Übungsaufgabe:
Gib aus dem Text über die Internetsuche von Kindern die Stelle von „Wann war der“ bis einschließlich „auf YouTube suchen.“ wortgetreu wieder.

Wann war der Mauerfall?
Lass mich rasch googeln.

Was war an dieser Sophie Scholl nochmal so besonders?
Wikipedia hilft weiter.

Wie flicke ich den Platten an meinem Rad?
Eben ein passendes Video auf YouTube suchen.

Diese Haltung ist heutzutage für die Meisten von uns wie selbstverständlich geworden:

Frage?
Antwort Internet.

Auch Kinder nutzen das Internet, um aufkommende Fragen zu beantworten und um auf Entdeckungsreisen zu gehen. Dessen Integration als Informationsquelle wächst zum Jugendalter hin rasant an. Im Privaten, aber auch im schulischen Umfeld. Entsprechend ist es wichtig, dass wir als Erwachsene dabei bestmöglich unterstützen. Das funktioniert aber nur, wenn man sich der potentiellen Schwierigkeiten bewusst ist.

Herausforderungen im Suchprozess

Was für viele Erwachsene lediglich eine (rasche) Eingabe am Smartphone oder PC bedeutet, stellt jedoch speziell Kinder vor große Herausforderungen. Dabei beziehe ich mich nicht auf die Verwendung sinnvoller Suchoperatoren. Diese sind auch vielen Erwachsenen nicht bekannt. Ebenso möchte ich auch nicht auf das zunehmend komplizierte Erkennen von Fake-News eingehen - dazu folgt ein separater Artikel.

Vielmehr soll es in diesem Artikel um die folgende Hürden gehen, mit denen insbesondere Kinder zu kämpfen haben.

  1. Lese- und Schreibkompetenz

  2. Usability der Suchmaschinen

  3. Emotionen

  4. Kontext und Rahmenbedingungen

1. Lesen und Schreiben

Um zu einem bestimmten Begriff oder Thema Informationen zu finden, braucht es einen passenden Suchbegriff und die Kompetenz mit den gezeigten Ergebnissen umzugehen. Beides wird maßgeblich von der Lese- und Schreibkompetenz beeinflusst, welche gerade - aber nicht nur - in jüngeren Jahren noch nicht gefestigt ist.

Daten:

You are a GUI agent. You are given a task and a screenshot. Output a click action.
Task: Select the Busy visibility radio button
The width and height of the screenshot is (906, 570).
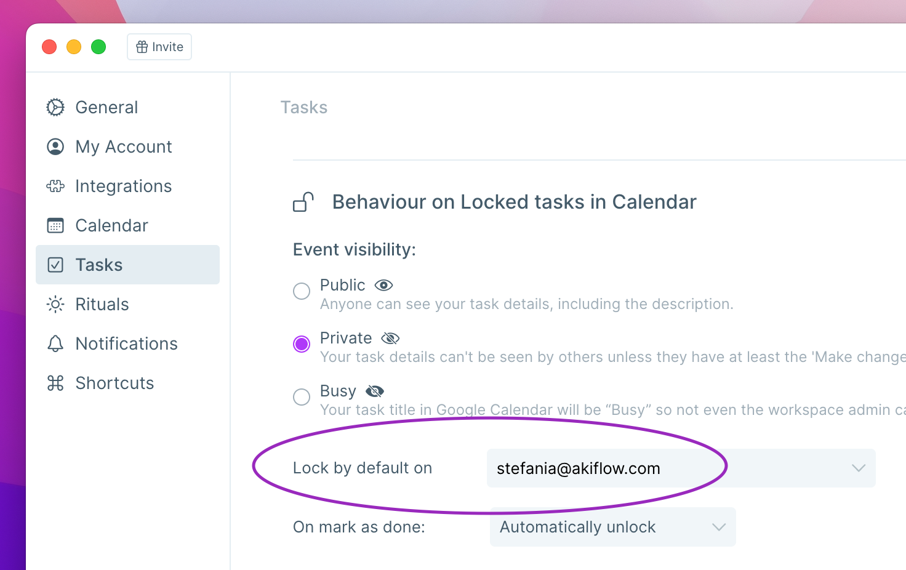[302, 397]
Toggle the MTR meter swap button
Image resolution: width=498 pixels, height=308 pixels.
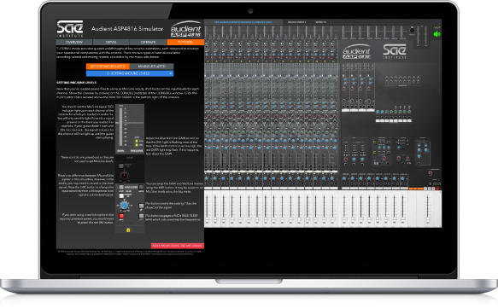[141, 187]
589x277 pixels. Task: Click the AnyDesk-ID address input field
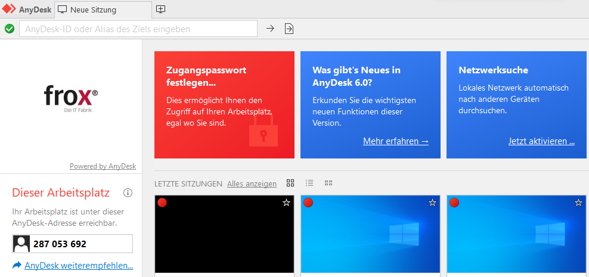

Gelöste Aufgabe:
Wann war der Mauerfall?
Lass mich rasch googeln.

Was war an dieser Sophie Scholl nochmal so besonders?
Wikipedia hilft weiter.

Wie flicke ich den Platten an meinem Rad?
Eben ein passendes Video auf YouTube suchen.